TEXT SECTION:
==============================

The packet flows receives admission checks (Figure 7). Depending on the amount of buffer space available in the Queuing Engine, the packet will be stored in the reserved per-port per-queue buffer or in the dynamic shared buffer space. These components are part of the shared buffer. The queuing, replication, or WRED and ECN process takes place in the admission control component. Then the packets are sent to the queue for scheduling. For packet replication, the decision occurs on the egress admission control module; 64 bytes of overhead will be added if replication is needed. The replication will occur in the Queuing Engine, as the packets are being placed in queues for scheduling.
Figure 7. Packet Flow to the Queuing Engine
Cisco Nexus 3000 Series Queuing Engine: Buffering and QoS
Each Cisco Nexus 3000 Series interface is supplied with a buffer block that resides in the queuing engine (Figure 8). The buffer block has a per-port dedicated and a dynamic shared buffer pool, with a total of 9 MB of buffer space for the platform. There are eight unicast queues and four multicast queues per port, with multilevel scheduling per port and per-group, using a deficit round-robin mechanism. The buffer repartition is shared, and buffer limits can be set per port and per queue. The queuing engine provides ingress and egress admission control for packets. At ingress flow control and admission check, the packets are stored based on the space reserved per port, the reserved headroom, or dynamic need. At egress, packet queuing, replication, and WRED and ECN are stored based on the space reserved per port, the reserved headroom, or dynamic need.
Figure 8. Cisco Nexus 3000 Series Buffer Block
The main QoS functions consist of the following:
• Traffic classification (ingress)
• Marking: class of service (CoS) or Differentiated Services Code Point (DCSP) (ingress)
• Maximum transmission unit (MTU) checking (ingress)
• Congestion management (ingress and egress)
• Queuing and scheduling (ingress and egress)
• Link bandwidth management (egress)
• WRED (egress)
• ECN (egress)
In the Cisco Nexus 3000 Series, all data path and QoS system resources can be configured on a system-class basis. The QoS configuration uses the Cisco NX-OS command-line interface (CLI) with three QoS types: QoS, network-QoS, and queuing.
The first step in QoS processing consists of classifying the incoming packet so that it can be associated with a system class. This classification information will be carried from ingress to egress and will be used for all the QoS processing. The classification can be based on the CoS or DSCP bits of the incoming packet or on user-defined QoS access control lists (ACLs) that match Layer 2, 3, and 4 information. Alternatively the Cisco Nexus 3000 Series allows the user to set a default CoS value for an interface, and classification then is performed based on the marked IEEE 802.1p value.
CoS and DSCP Marking
The Cisco Nexus 3064PQ can mark IEEE 802.1p (CoS) bits or DSCP bits in the IP header. This function can be applied either on ingress or egress and is performed by the forwarding controller block of the unified port controller (UPC).

==============================

SUPPLIED INFORMATION:
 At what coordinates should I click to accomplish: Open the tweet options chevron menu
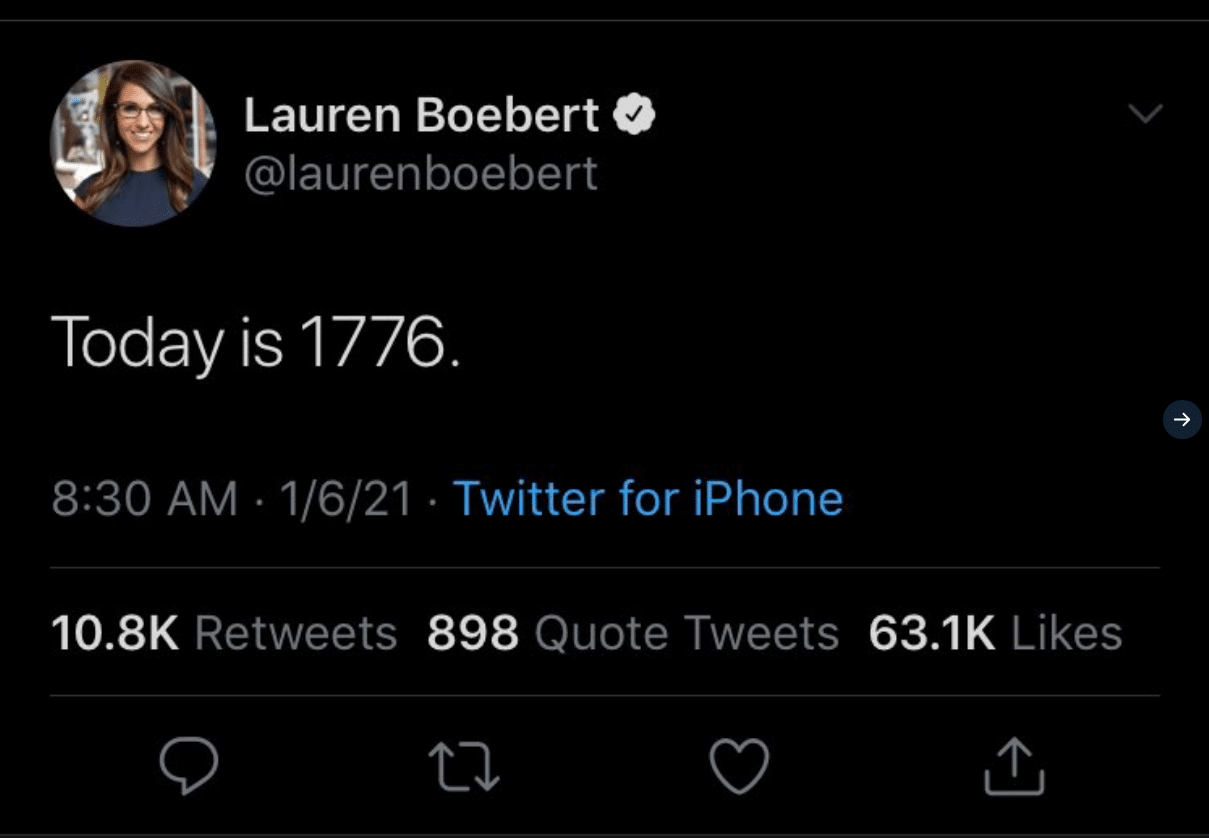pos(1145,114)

==============================

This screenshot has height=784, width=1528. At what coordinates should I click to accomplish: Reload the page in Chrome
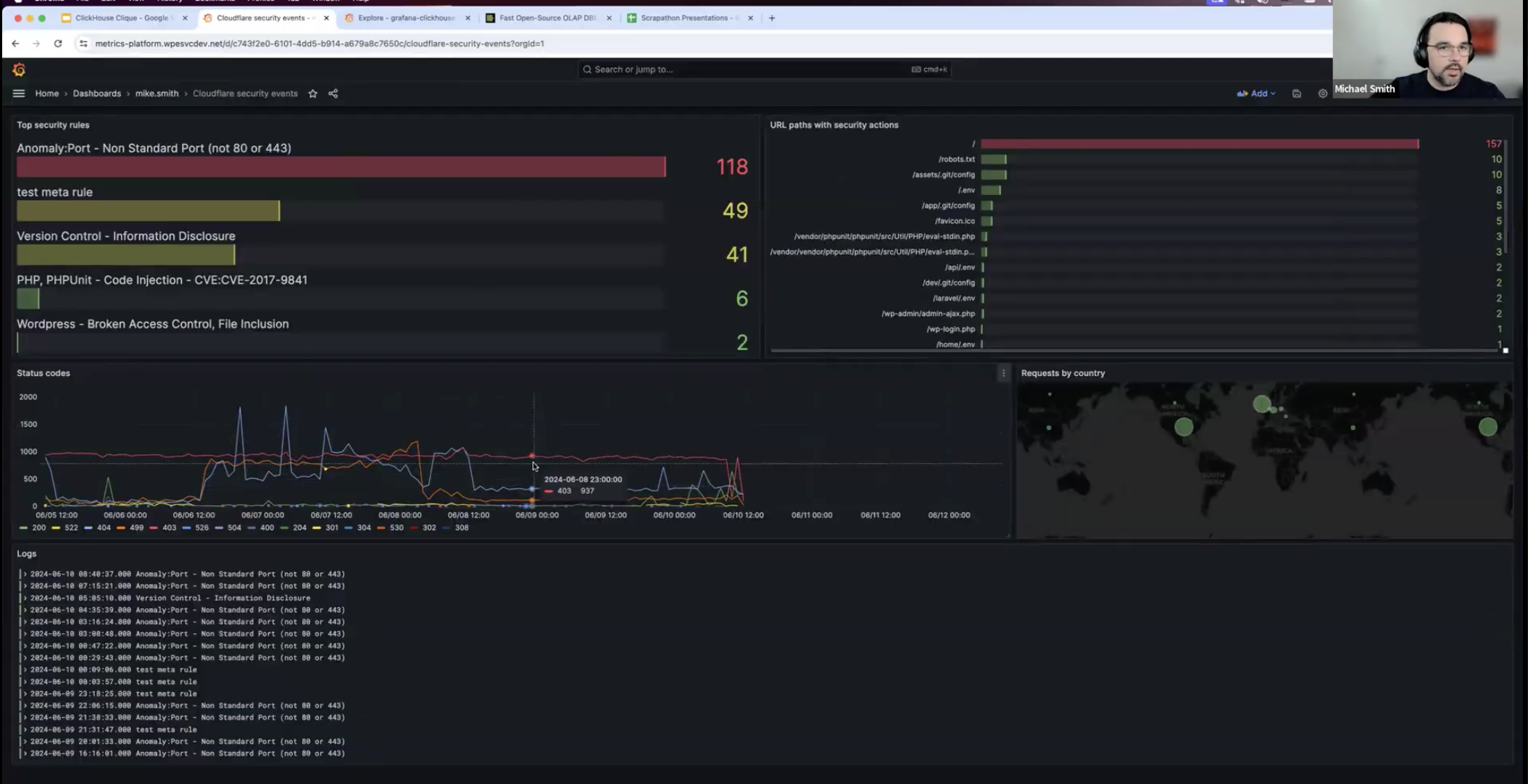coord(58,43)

==============================

WRITTEN TASKS:
1) Based on the Cisco Nexus 3000 queuing text, decide whether each statement below agrees with it. For each, answer yes or no and quote the words of the text that settle it.
(a) The platform has a total of 9 MB of buffer space.
(b) Each port has four unicast queues and eight multicast queues.
(c) When replication is needed, 64 bytes of overhead are added.
2) List every main QoS function named in the Cisco Nexus 3000 queuing text. Give each function's name only, without its details or its ingress or egress label.
3) Carry on the Cisco Nexus 3000 queuing text from its last sentence, keeping its technical style.

ANSWERS TO THE EXERCISE:
1)
(a) Yes: "with a total of 9 MB of buffer space for the platform"
(b) No: "There are eight unicast queues and four multicast queues per port"
(c) Yes: "64 bytes of overhead will be added if replication is needed"

2)
Traffic classification
Marking
Maximum transmission unit (MTU) checking
Congestion management
Queuing and scheduling
Link bandwidth management
WRED
ECN

3)
The Cisco Nexus 3000 Series Switches are next-generation high-performance Ethernet switches that enable multiple types of traffic: unicast and multicast at high performance with ultra-low latency, transmitted through the same interfaces. Each traffic class can have different MTU requirements in the range of 1518 to 9216 bytes. Consequently, the MTU setting needs to be per system class, and not per interface, because multiple traffic classes share the same physical interface. When operating as Layer 2 switches, the Cisco Nexus 3000 Series supports per-system-class MTU for Layer 2, and per-interface MTU for Layer 3.
Each interface of the Cisco Nexus 3000 Series has 8 QoS groups, with 12 queues: 8 egress unicast queues and 4 egress multicast queues. Deficit Weighted Round Robin (DWRR) decrements the proxy queue at a programmable rate. When the proxy queue reaches a threshold that indicates congestion, ECN marking is performed so that the receiver of the packet echoes the congestion indication to the sender, which must respond as though congestion had been indicated by packet drops.
Queuing and Scheduling
The Cisco Nexus 3064PQ uses an input queuing system architecture to meet high-performance and high-density requirements. The architecture implements both ingress and egress queues. The Cisco Nexus 3064PQ does not provide the same virtual output queuing (VOQ) as performed on Cisco Nexus 5000 Series Switches. Buffering occurs at the end of the ingress admission process. By the time the packet reaches the end of the ingress admission process, the egress port information is already known and resolved. The buffering occurs based on the egress port and the internal priority (QoS group) and the traffic type (unicast or multicast). This process can be compared with VOQ. On egress, there are 12 queues for each interface: 8 egress queues for unicast, and 4 egress queues for multicast.
Link Bandwidth Management
The Cisco Nexus 3064PQ implements 12 egress queues for each interface, with an egress queue corresponding to a system class for unicast or multicast. The 8 QoS groups share the same link bandwidth, and the user can set the desired bandwidth for each egress queue through the Cisco NX-OS CLI. DWRR is scheduled between the egress queues. In DWRR, each queue is assigned a scheduling weight, and the bandwidth of each port is shared according to the weight.
Random Early Detection is a congestion avoidance mechanism that takes advantage of TCP's congestion control mechanism. By randomly dropping packets prior to periods of high congestion, Random Early Detection tells the packet source to decrease its transmission rate. Assuming that the packet source is using TCP, it will decrease its transmission rate until all the packets reach their destinations, indicating that the congestion is cleared. WRED is useful on any output interface where you expect to have congestion. Congestion avoidance is configurable with WRED on egress network-QoS policy maps on the Cisco Nexus 3064PQ. By default, tail-drop is the congestion control mechanism.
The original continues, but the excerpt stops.